Understanding data flows can be time-consuming and challenging and “where a lot of companies get stuck,” Bruno observed, especially bigger organizations with a global footprint that tend to have a lot of inputs and outputs of data. The process “will involve input from stakeholders across the organization (marketing, legal, HR, IT, information security and procurement, as well as R&D and product developers). The knowledge gained, however, “ultimately will help in conducting effective DPIAs and impact assessments,” she said.

Particularly with the CTDPA and the OCPA now requiring companies to provide a list of third parties, understanding data flows is “a really important step,” Bruno added.

Review Protections for Children and Teens

With various state data privacy laws imposing a wide array of enhanced protections for children and teens, companies have to navigate numerous consent obligations, limitations on targeted advertising and restrictions on the sale of minors’ personal data.

“One way to navigate the patchwork of state rules is to build a single child-first approach that universally applies the strictest common requirements, such as treating anyone under 18 as needing heightened protection, limiting data uses to what is strictly necessary, and avoiding any sale or targeted advertising of children’s or teen’s data without a clear opt-in for parents,” Orrick partner Shannon Yavorsky proposed. Additional mitigating practices, she told the Cybersecurity Law Report, “would set high privacy defaults for known minor users, such as disabling tracking, profiling, precise geolocation and targeted ads by default.

Regarding compliance with the new provisions of the Connecticut and Oregon data privacy laws, in particular, companies also should identify where the data of children and teens is collected, stored and shared, Yavorsky advised. Practical steps to accomplish that, she elaborated, include:

  • mapping data flows, which “entails cataloging all touchpoints – registration forms, cookies, SDKs and APIs – where minors’ data enters your systems”;
  • enabling age flags, “which can be done by incorporating birthdate or demographic fields and ensuring systems tag and track youth data”;
  • running system audits, which can be done using “automated scanning tools to flag data storage locations and classifications involving minors”; and
  • conducting vendor due diligence, which “enables the company to survey all third-party partners to confirm if they receive or process youth data and how they handle and protect such data.

Additionally, “regular exercises that walk through a child’s data journey from collection to deletion can help reveal gaps before they become enforcement problems,” Yavorsky said.

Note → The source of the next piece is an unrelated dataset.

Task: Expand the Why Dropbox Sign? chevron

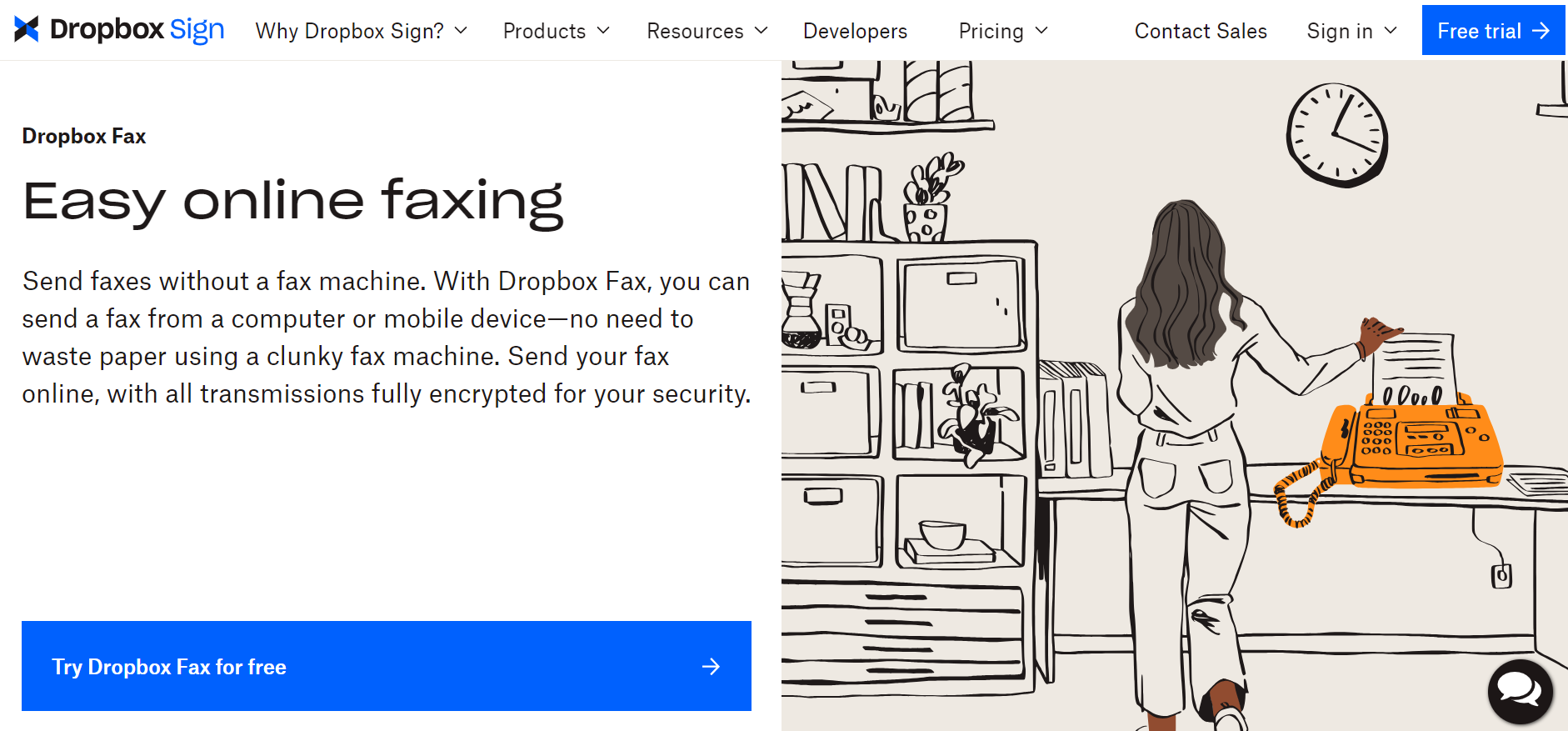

The lack of age information of end users can be a challenge for companies, noted Yavorsky. “To the extent that a company is targeting minor users in its products and services, one solution could be to add age checkpoints or inference methods to appropriately categorize and segment minor users,” she suggested. Furthermore, “there may be blind spots where youth data is processed unknowingly, particularly by third-party vendors. Companies should ensure that they are enforcing vendor compliance through annual questionnaires and audits and updating vendor contracts, as needed, to expressly address requirements related to minors’ data,” she added.

See “The Practical and Legal Complexities of Online Age Verification” (Jun. 21, 2023).

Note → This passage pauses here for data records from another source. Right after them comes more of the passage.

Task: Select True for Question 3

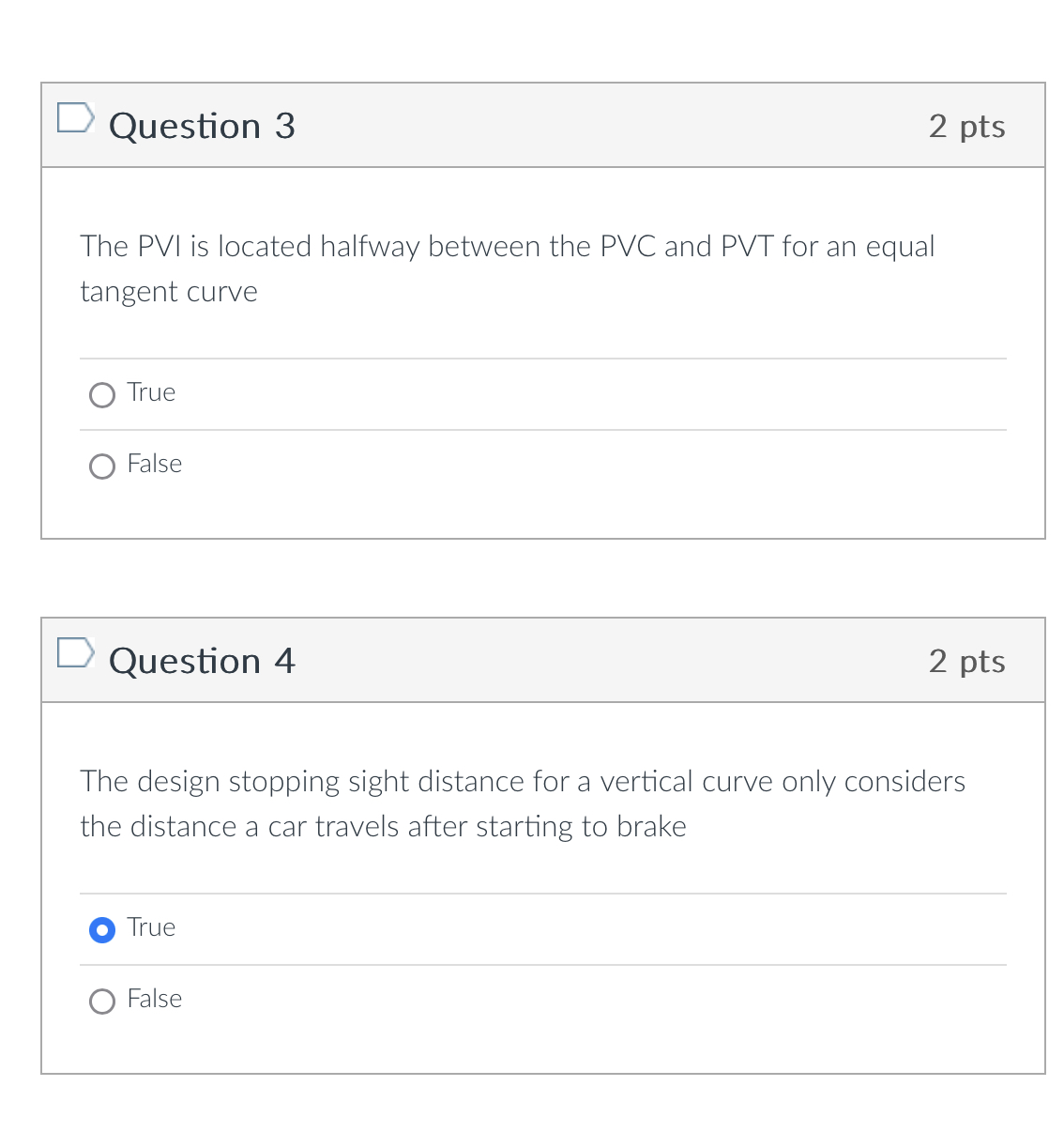Action: [101, 395]
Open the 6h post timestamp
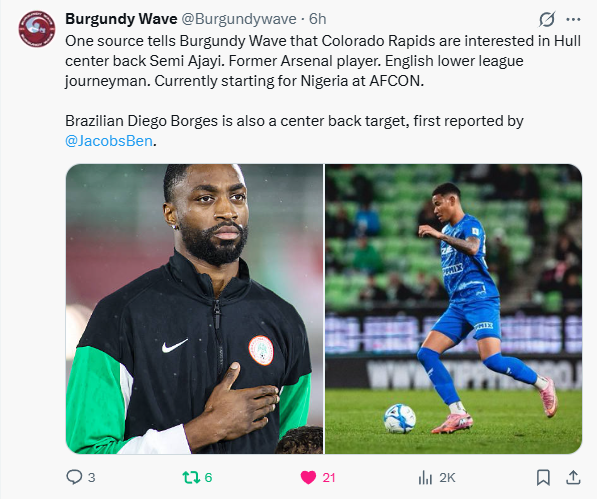Image resolution: width=597 pixels, height=499 pixels. click(318, 19)
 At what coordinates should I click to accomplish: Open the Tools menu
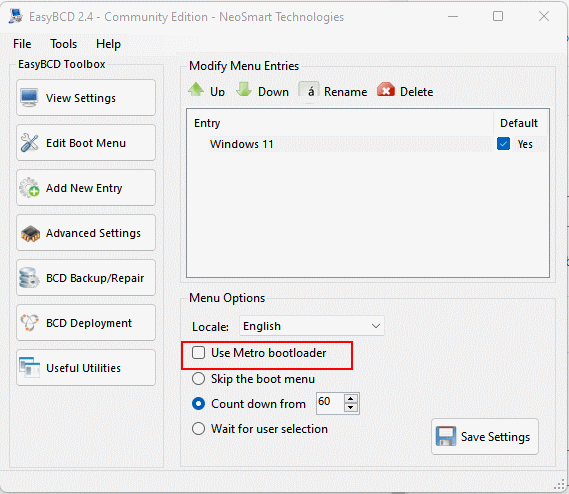[x=64, y=44]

Revisit and Revise Privacy Notices

Privacy notices should be revisited to ensure they align with all the new prescriptive requirements that controllers must now include in compliance with the CTDPA. “Privacy policies might need to be updated to clearly explain new consumer rights, data uses, and protections for children and sensitive data,” Yavorsky said.

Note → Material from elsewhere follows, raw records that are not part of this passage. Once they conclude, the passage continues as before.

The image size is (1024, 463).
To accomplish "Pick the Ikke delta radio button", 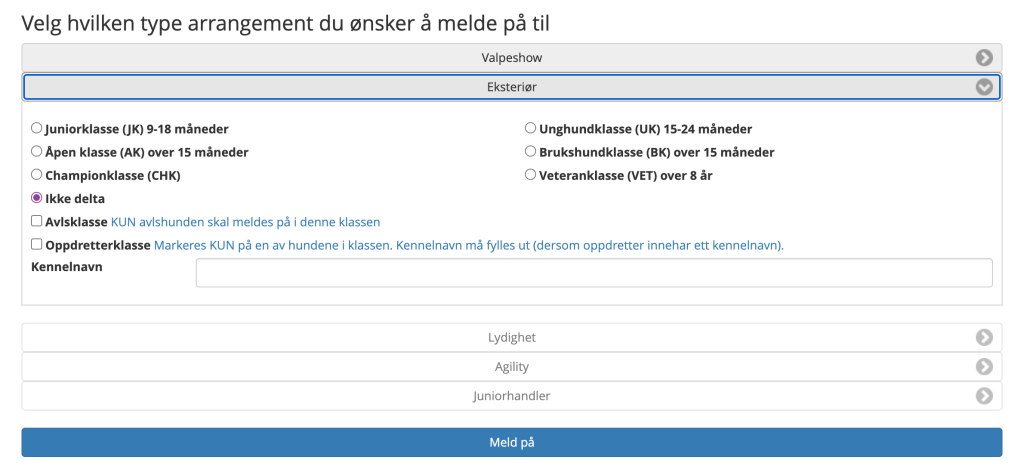I will (37, 198).
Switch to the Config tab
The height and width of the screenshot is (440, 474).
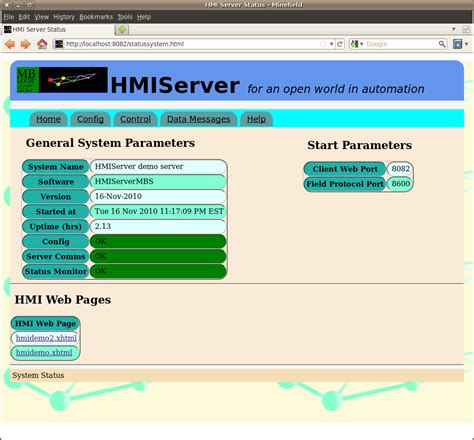coord(90,119)
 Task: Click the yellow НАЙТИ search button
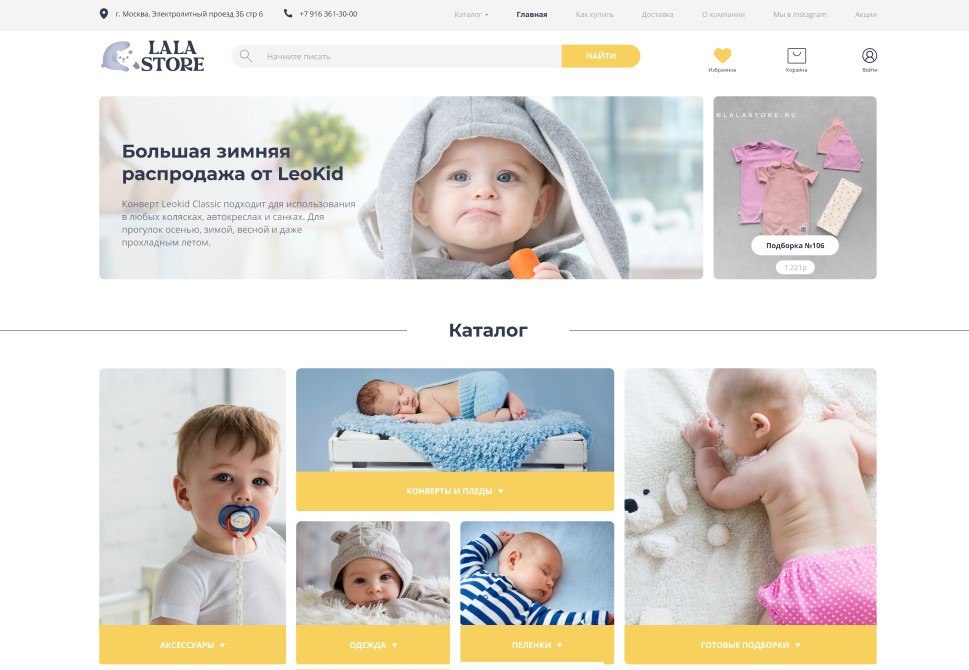pyautogui.click(x=601, y=56)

In particular, updates may be needed to address opt-in mechanisms, and “an explanation of age-based restrictions will be helpful, such as indicating that the company does not engage in profiling, advertising or location tracking for underage users,” Yavorsky suggested. Further updates, she added, “could include disclosure of rights to delete youth data, request assessment outcomes, and revoke consent in addition to clarifying sensitive data classifications (especially for teens’ health or neural data).”

With respect to how to word relevant privacy policy provisions, “complex legal language may confuse teens, so it is important to simplify and use age-appropriate plain-language phrasing,” advised Yavorsky. Companies should be clear in their policy about what special considerations or processing limitations may apply to the processing of minors’ personal data. Lastly, if the company is knowingly processing minors’ data in a manner that requires consent, the policy should clarify the party from whom consent must be received (i.e., parent/guardian or teen) and what constitutes “verifiable parental consent,” if applicable.

The privacy policy should clearly state why the company collects youth data (e.g., account creation, safety features) and limit uses strictly to those purposes. Additionally, it may be helpful to explicitly state the uses for which minors’ data will not be processed (e.g., marketing) unless separate consent is obtained.

Adjust Vendor Contracts

In some cases, vendor contracts may need to be revised. Companies should “update contracts with vendors and partners to require compliance with new privacy laws, including obligations in relation to data sales, profiling and children’s data,” Yavorsky advised. Updates should “include explicit provisions that address the processing, sale, and sharing of personal data, and specifically define personal data as mandated by new state privacy laws,” she added.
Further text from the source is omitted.